Each line in the listing below that includes "screenshot" should be counted; give the total and nothing more.

**THE INPUT**
____

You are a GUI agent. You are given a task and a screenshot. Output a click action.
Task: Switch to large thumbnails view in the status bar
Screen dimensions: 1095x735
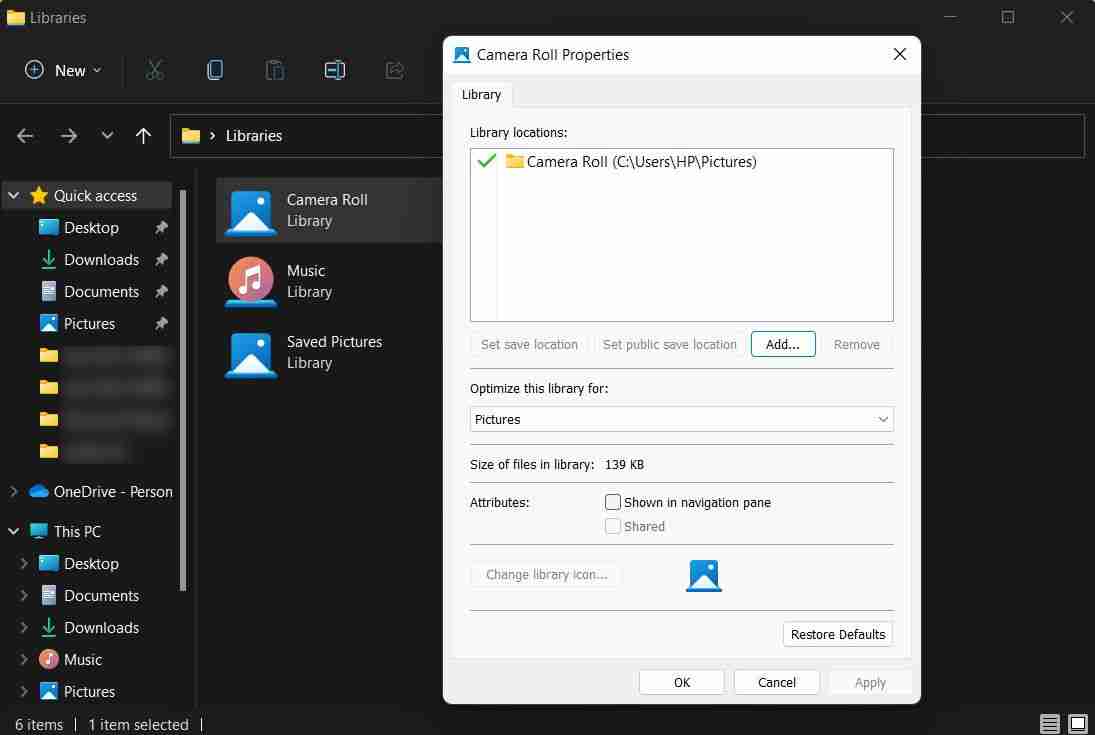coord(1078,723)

____

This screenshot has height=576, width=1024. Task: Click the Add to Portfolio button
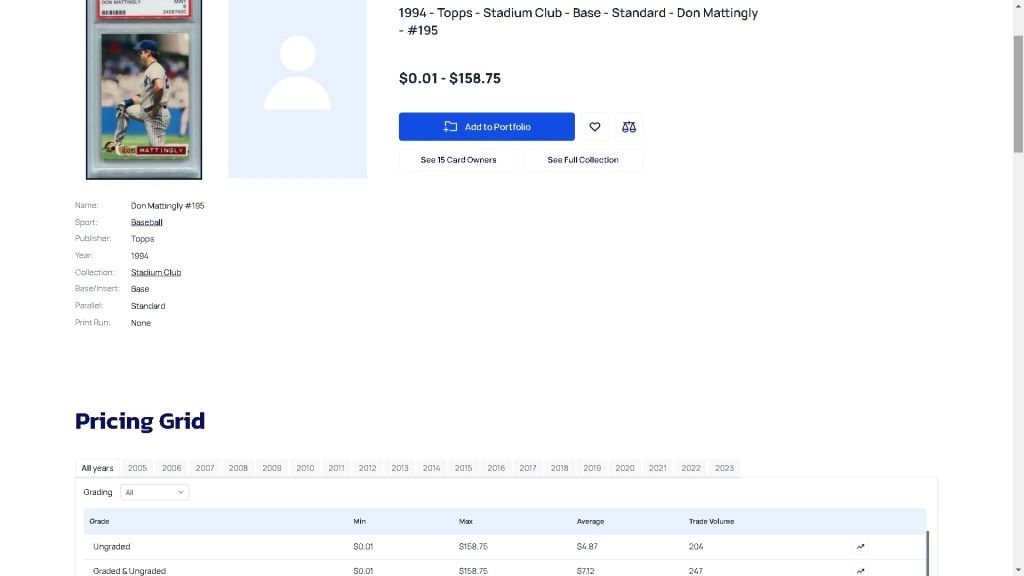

____

**ANSWER SPACE**
2